Durante os períodos de seca prolongada, as ruínas das antigas cidades ainda emergem das águas, revelando parte da memória histórica de um processo que transformou profundamente a paisagem e a vida no sertão baiano. O episódio foi eternizado na canção “Sobradinho”, de Sá, Rodrix e Guarabyra, símbolo da mudança vivida por toda uma geração:
“Adeus, Remanso, Casa Nova, Sento-Sé…
O sertão vai virar mar,
Dá no coração o medo que algum dia o mar também vire sertão.”
Um novo ciclo de desenvolvimento econômico
Cinco décadas após sua criação, o Lago de Sobradinho consolidou-se como pilar do desenvolvimento regional. A disponibilidade de água em larga escala permitiu o surgimento de um dos principais polos de fruticultura irrigada da América Latina, responsável pela produção e exportação de uvas, mangas, goiabas e melões.


A região, que abrange municípios baianos e pernambucanos, abriga hoje um complexo agroindustrial de referência internacional, com destaque para a vinicultura do Vale do São Francisco, que produz rótulos reconhecidos em diversos países.

Além da agricultura irrigada, a presença do lago estimulou o avanço da caprinocultura e da ovinocultura, fortalecendo as cadeias produtivas locais e gerando emprego e renda para milhares de famílias. O turismo ecológico e enogastronômico também vem ganhando espaço, impulsionado pelas paisagens naturais, pela cultura sertaneja e pela crescente valorização dos produtos regionais.
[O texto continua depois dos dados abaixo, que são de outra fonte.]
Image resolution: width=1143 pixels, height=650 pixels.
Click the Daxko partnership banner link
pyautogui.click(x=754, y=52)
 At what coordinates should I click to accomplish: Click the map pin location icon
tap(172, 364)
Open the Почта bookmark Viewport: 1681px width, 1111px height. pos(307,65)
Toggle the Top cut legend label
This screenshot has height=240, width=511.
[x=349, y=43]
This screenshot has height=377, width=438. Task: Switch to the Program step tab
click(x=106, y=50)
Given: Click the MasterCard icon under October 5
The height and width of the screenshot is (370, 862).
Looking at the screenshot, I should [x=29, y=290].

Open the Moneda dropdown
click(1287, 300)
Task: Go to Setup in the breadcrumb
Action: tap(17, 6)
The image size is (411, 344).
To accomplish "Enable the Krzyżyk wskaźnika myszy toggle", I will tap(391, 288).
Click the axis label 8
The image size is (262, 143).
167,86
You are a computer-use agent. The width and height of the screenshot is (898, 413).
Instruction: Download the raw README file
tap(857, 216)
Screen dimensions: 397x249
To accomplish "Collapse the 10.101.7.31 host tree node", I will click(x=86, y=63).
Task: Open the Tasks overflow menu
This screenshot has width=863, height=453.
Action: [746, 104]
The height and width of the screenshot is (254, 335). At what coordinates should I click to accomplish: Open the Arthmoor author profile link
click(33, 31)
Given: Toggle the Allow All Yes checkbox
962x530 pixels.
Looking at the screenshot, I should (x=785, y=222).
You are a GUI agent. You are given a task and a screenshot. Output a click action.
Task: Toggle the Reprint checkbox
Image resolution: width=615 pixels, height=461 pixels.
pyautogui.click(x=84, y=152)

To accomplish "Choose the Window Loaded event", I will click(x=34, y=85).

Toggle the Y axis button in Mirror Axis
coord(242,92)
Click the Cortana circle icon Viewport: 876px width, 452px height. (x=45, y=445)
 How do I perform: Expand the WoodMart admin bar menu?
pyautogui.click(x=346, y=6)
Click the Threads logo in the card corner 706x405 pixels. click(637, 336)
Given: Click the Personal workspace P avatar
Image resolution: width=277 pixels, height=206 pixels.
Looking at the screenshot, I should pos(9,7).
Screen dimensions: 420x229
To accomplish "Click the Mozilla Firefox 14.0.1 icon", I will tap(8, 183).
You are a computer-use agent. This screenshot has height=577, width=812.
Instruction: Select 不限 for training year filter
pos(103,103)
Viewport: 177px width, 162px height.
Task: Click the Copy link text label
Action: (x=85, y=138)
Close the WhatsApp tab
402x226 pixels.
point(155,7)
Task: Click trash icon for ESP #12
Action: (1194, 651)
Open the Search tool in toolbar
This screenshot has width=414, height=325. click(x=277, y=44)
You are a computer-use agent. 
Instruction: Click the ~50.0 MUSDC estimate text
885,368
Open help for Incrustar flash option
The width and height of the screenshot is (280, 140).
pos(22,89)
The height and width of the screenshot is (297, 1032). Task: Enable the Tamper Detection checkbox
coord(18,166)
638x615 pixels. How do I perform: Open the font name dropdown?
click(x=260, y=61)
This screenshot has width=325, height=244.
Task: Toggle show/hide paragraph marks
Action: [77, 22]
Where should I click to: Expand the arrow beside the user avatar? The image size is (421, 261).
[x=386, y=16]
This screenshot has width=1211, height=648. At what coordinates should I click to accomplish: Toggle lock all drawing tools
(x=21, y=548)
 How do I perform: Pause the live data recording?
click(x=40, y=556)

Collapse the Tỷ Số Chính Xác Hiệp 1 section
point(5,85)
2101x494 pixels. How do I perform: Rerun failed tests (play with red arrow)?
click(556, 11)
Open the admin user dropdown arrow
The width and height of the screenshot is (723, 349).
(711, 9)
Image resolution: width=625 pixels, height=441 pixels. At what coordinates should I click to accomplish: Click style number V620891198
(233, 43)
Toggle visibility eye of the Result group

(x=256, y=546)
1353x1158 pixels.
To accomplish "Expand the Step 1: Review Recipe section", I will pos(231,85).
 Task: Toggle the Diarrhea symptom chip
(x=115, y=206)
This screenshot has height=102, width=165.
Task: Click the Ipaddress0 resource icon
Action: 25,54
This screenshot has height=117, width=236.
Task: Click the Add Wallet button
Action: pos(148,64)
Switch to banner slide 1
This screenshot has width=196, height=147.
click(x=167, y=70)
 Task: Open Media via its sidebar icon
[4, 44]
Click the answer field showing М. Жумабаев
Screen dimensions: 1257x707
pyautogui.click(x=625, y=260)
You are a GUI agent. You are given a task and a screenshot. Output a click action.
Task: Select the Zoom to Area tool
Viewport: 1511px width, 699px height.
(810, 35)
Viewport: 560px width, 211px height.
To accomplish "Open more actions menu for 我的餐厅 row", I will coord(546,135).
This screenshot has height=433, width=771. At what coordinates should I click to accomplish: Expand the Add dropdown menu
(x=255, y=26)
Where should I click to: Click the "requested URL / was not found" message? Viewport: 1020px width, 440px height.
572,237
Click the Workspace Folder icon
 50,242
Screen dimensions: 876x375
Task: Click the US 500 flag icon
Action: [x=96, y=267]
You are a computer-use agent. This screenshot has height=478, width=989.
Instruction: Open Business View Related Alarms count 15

Patrimônio energético, ambiental e cultural
Mais do que um reservatório, o Lago de Sobradinho tornou-se símbolo de resiliência e desenvolvimento sustentável no semiárido brasileiro. Sua importância transcende a geração de energia: ele representa a integração entre tecnologia, natureza e sociedade, equilibrando o abastecimento hídrico, o crescimento econômico e a preservação do patrimônio histórico e cultural da região.